Park Slope locals launch pop-up food pantry

A volunteer hands out food through a makeshift plastic divider on the pantry’s second day in operation.
Photo by Ben Verde

A group of Park Slopers have launched a pop-up food pantry to feed locals struggling during the coronavirus pandemic, and to help take some of the pressure off the neighborhood’s existing meal programs. 

Operating out of the Camp Friendship clubhouse on Eighth Street near Sixth Avenue since late May, a team of volunteers are distributing food to those who need it every Tuesday afternoon from 3 to 6 pm.

“The thing that was so frustrating with [COVID-19] was that the thing they were telling us to do was to go home and stay in your house and do nothing, and for so many people it was just driving us nuts,” said Chris Johnson, a leading organizer of the effort. “As things started to open up more, this seemed like something that was really essential.”

Johnson said the pop-up pantry aims to ease some of the strain on local operations like Fourth Avenue soup kitchen CHIPS, which has seen lines stretching down the block throughout the pandemic, and Sunset Park non-profit Center for Family Life, which sees people lining up hours early for daily meal distributions.
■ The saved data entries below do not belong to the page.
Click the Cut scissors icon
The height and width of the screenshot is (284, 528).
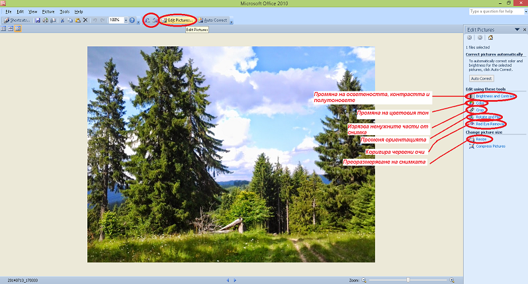click(62, 21)
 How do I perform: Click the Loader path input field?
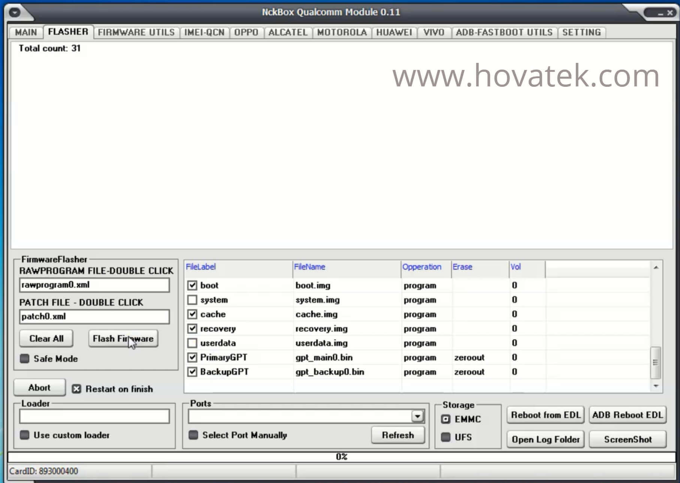(x=94, y=416)
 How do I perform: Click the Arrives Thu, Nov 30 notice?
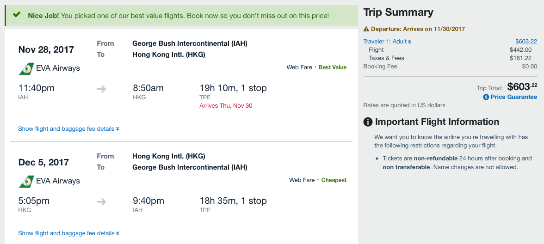pos(226,106)
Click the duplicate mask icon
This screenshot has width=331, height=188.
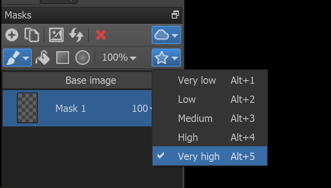click(32, 35)
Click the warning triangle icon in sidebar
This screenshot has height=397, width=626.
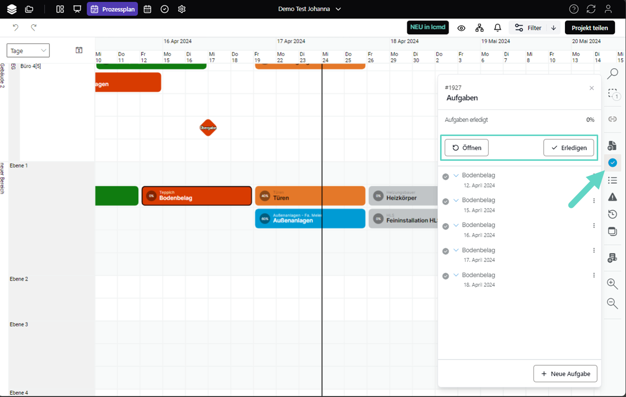coord(612,197)
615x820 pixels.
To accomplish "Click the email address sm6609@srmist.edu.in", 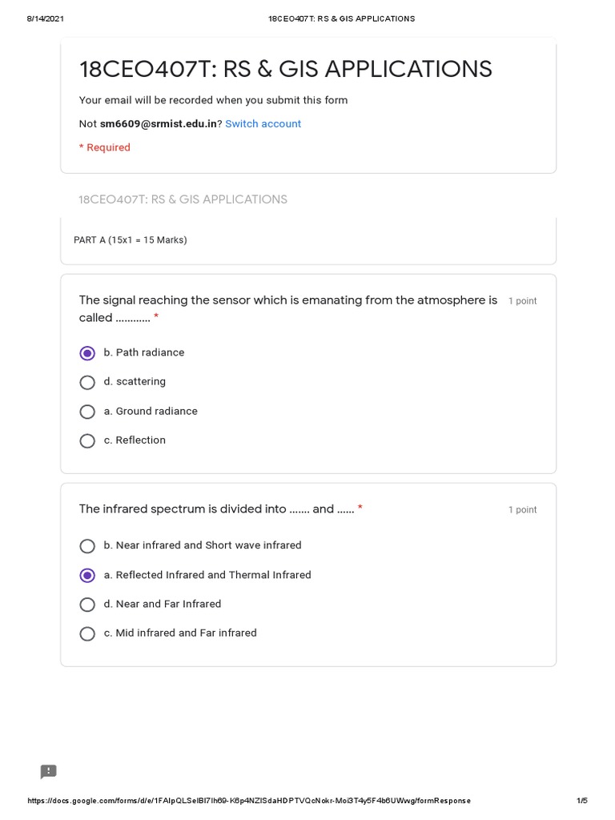I will (158, 124).
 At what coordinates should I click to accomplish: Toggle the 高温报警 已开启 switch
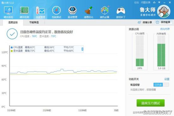[x=161, y=85]
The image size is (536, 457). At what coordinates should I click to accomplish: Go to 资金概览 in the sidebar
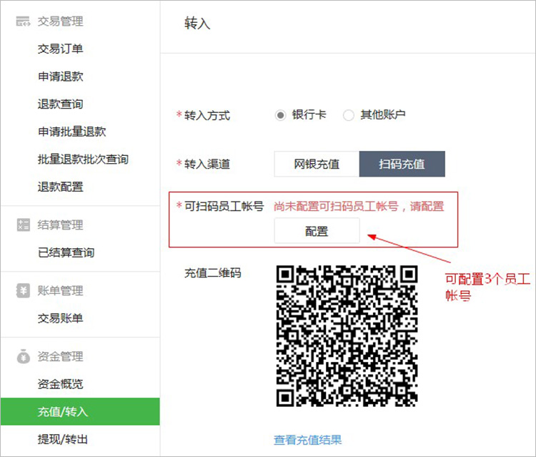(x=61, y=384)
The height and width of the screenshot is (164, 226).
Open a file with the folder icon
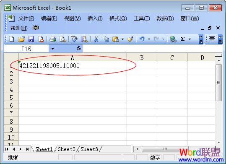[x=21, y=39]
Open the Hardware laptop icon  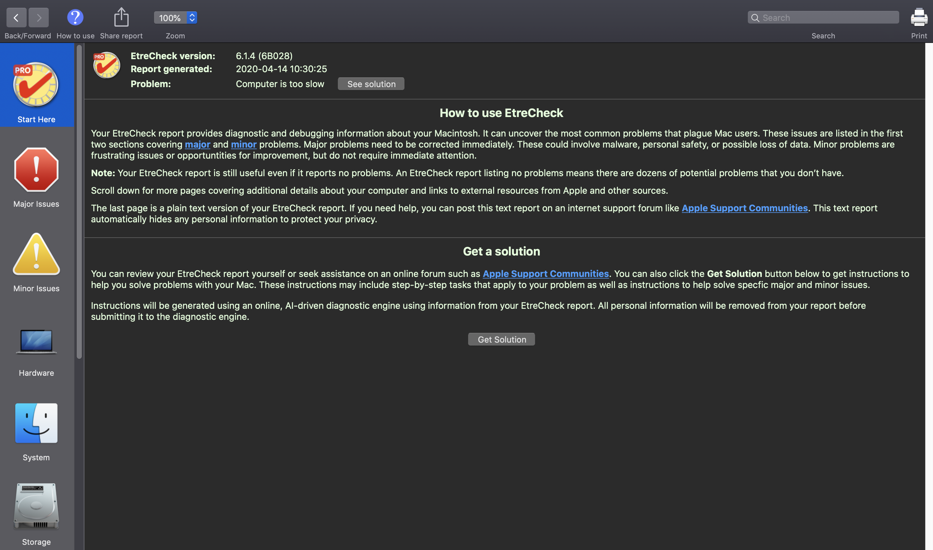click(36, 341)
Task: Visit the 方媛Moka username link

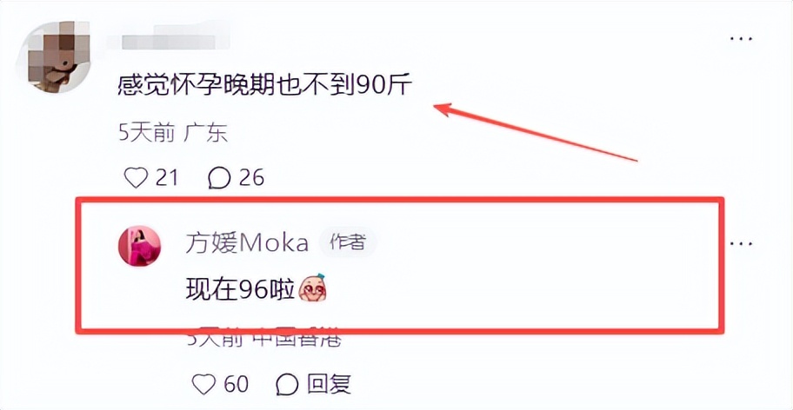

With minimal outreach — Johnson said he hung a few flyers near CHIPS and around the subway — the Camp Friendship pantry has already seen a swell of demand.

On its first day of operation, volunteers saw a steady flow of those in need of food — but they never had a line, and the pop-up pantry ran out of food by 5 pm. On its second week, a line had formed well before its 3 pm opening, and had stretched around the corner before 4 pm — a product of the service spreading through word-of-mouth, Johnson suspects.
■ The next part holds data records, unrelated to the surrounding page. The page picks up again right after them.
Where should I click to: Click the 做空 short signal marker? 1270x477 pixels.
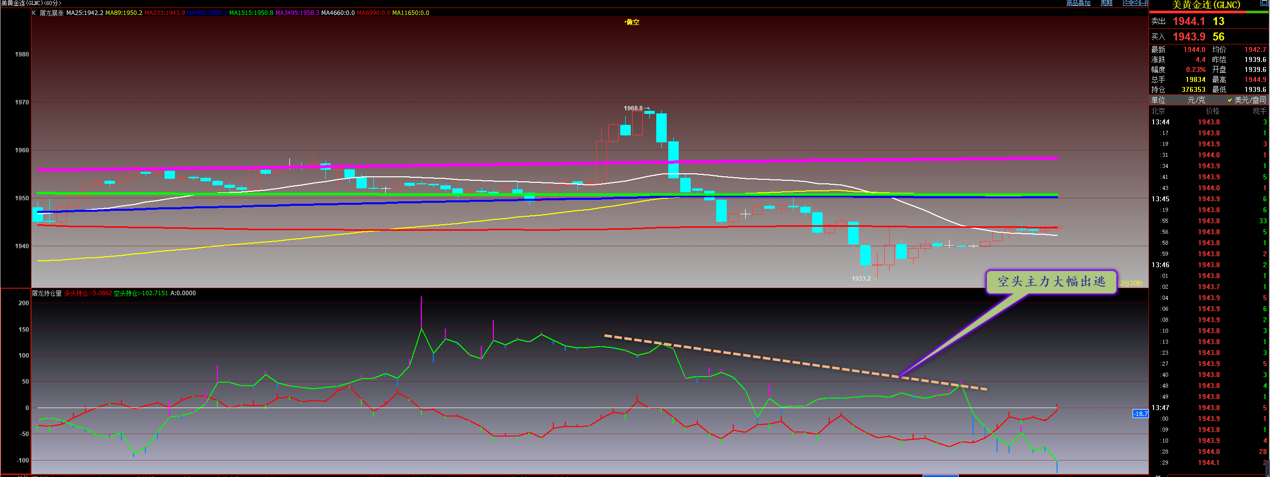tap(632, 22)
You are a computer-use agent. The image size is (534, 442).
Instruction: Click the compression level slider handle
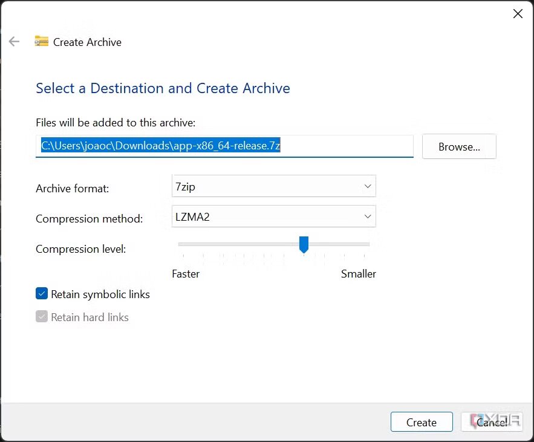pyautogui.click(x=304, y=244)
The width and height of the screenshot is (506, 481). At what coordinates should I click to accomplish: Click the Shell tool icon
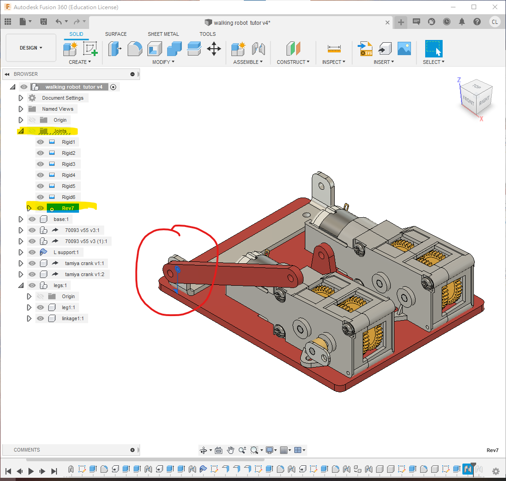coord(155,48)
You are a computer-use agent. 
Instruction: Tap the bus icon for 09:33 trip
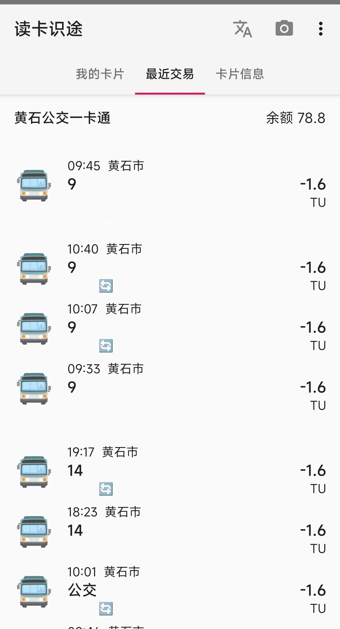34,388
On its most recent operating day, the pantry offered boxes of produce provided by City Harvest, kitchen staples like rice and beans, and prepared meals from the Brooklyn Relief Kitchen. But, organizers fear they may be unable to provide City Harvest produce in the future, and are hoping donations from the community will help sustain their efforts.
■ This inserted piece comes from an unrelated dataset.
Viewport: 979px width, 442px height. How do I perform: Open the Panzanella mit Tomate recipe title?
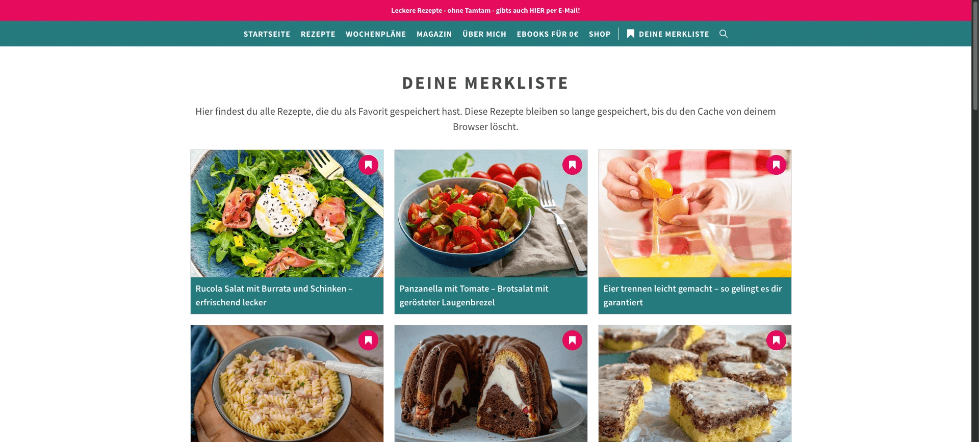tap(474, 295)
As thousands remain out of work due to the ongoing pandemic, it is estimated that one in four New Yorkers are food insecure. A report by the Food Bank for New York City released June 9 found that over one-third of full-time food pantries across the five boroughs were forced to close when they were needed most, exacerbating demand and dwindling supplies at those that weathered the storm.

With its ranks made up entirely of unpaid participants, the organizers of Park Slope’s newest pantry say they hope they can bring some relief to the existing system while keeping their neighbors fed. 

“The goal of this was simply to bring a little bit of relief, at least one day a week, for people who are waiting on these lines,” Johnson said.